* _TASK DIRECTIONS_:
Can you turn every line of the listing below into a numbered list, skipping the blank lines and leaving the pictures out?

Pointing listing for text and elements
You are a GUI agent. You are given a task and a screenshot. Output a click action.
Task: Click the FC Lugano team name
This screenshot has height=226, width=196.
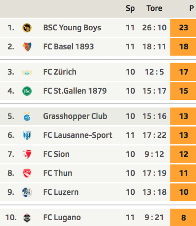pos(62,218)
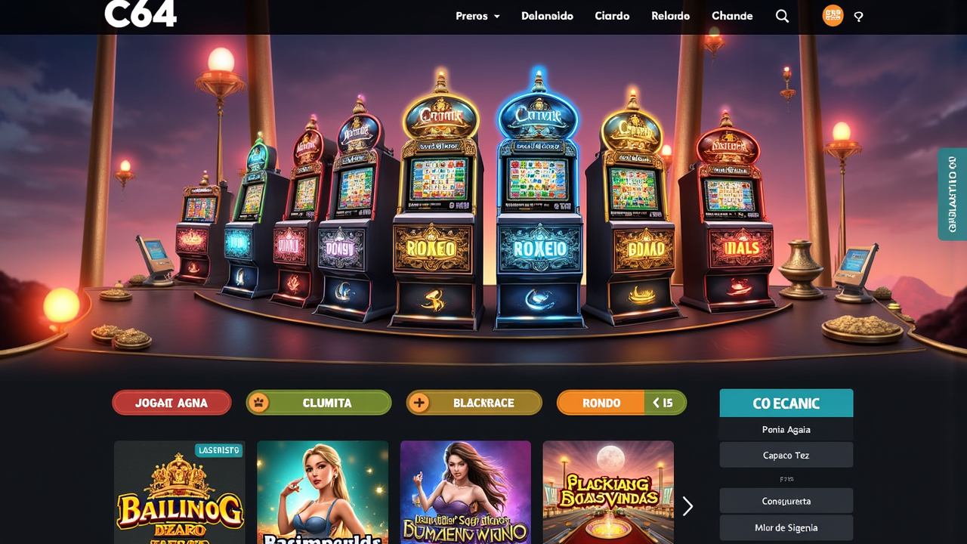Viewport: 967px width, 544px height.
Task: Click the plus icon on Blackrace button
Action: tap(419, 403)
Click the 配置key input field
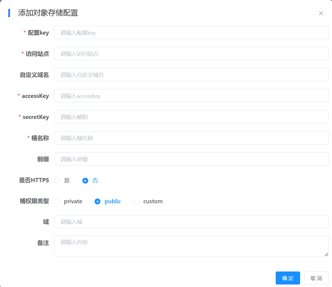Image resolution: width=332 pixels, height=287 pixels. [x=191, y=33]
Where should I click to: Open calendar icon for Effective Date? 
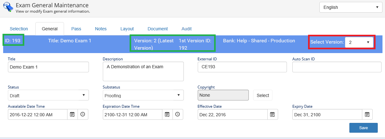coord(272,114)
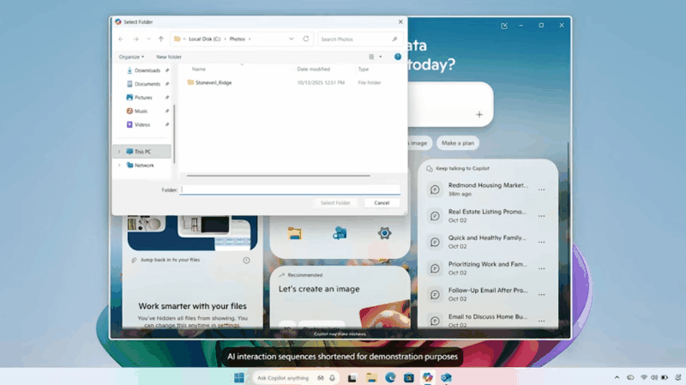Click the plus icon in Copilot prompt box
The width and height of the screenshot is (686, 385).
point(479,114)
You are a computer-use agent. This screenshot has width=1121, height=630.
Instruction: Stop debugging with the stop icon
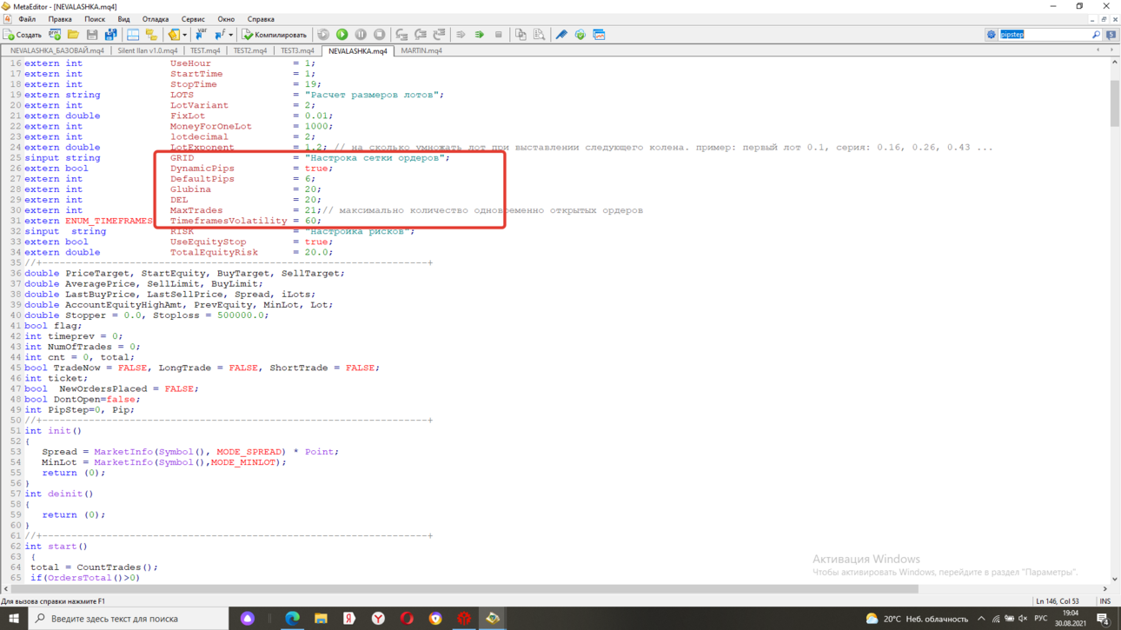point(380,35)
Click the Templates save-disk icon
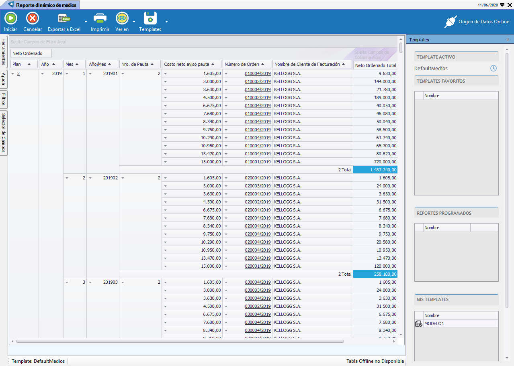Image resolution: width=514 pixels, height=366 pixels. click(x=150, y=18)
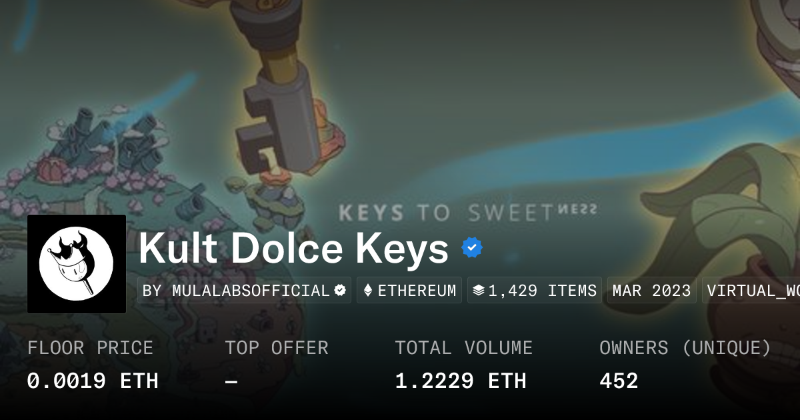
Task: Click the FLOOR PRICE label
Action: [x=90, y=348]
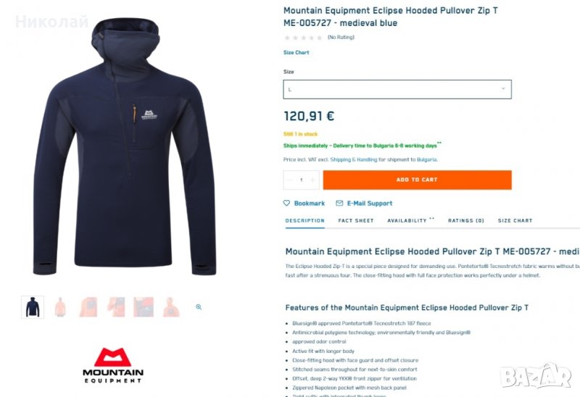Follow the Shipping & Handling link

354,159
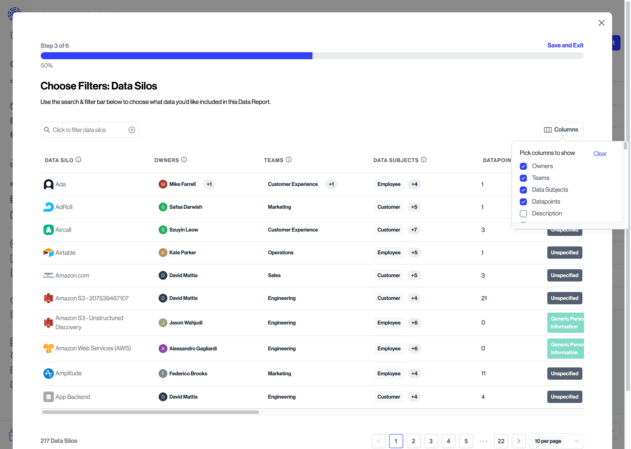Click the AdRoll integration icon

(48, 207)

* _FULL SOLUTION_:
1. You are a GUI agent. You are given a task and a screenshot. Output a click action.
2. Task: Click the FC Lugano team name
3. This screenshot has height=226, width=196.
4. pos(62,218)
5. Viewport: 967px width, 544px height.
6. Task: Click the plus icon on Blackrace button
7. Action: tap(419, 403)
8. Click the 配置key input field
9. Image resolution: width=332 pixels, height=287 pixels. [x=191, y=33]
10. Where should I click to: Open calendar icon for Effective Date? 
11. coord(272,114)
12. Click the plus icon in Copilot prompt box
13. The width and height of the screenshot is (686, 385).
14. point(479,114)
15. You are a computer-use agent. This screenshot has width=1121, height=630.
16. Instruction: Stop debugging with the stop icon
17. point(380,35)
18. Click the Templates save-disk icon
19. Image resolution: width=514 pixels, height=366 pixels. click(x=150, y=18)
20. Task: Click the FLOOR PRICE label
21. Action: [x=90, y=348]
22. Follow the Shipping & Handling link
23. 354,159
24. Click the AdRoll integration icon
25. (48, 207)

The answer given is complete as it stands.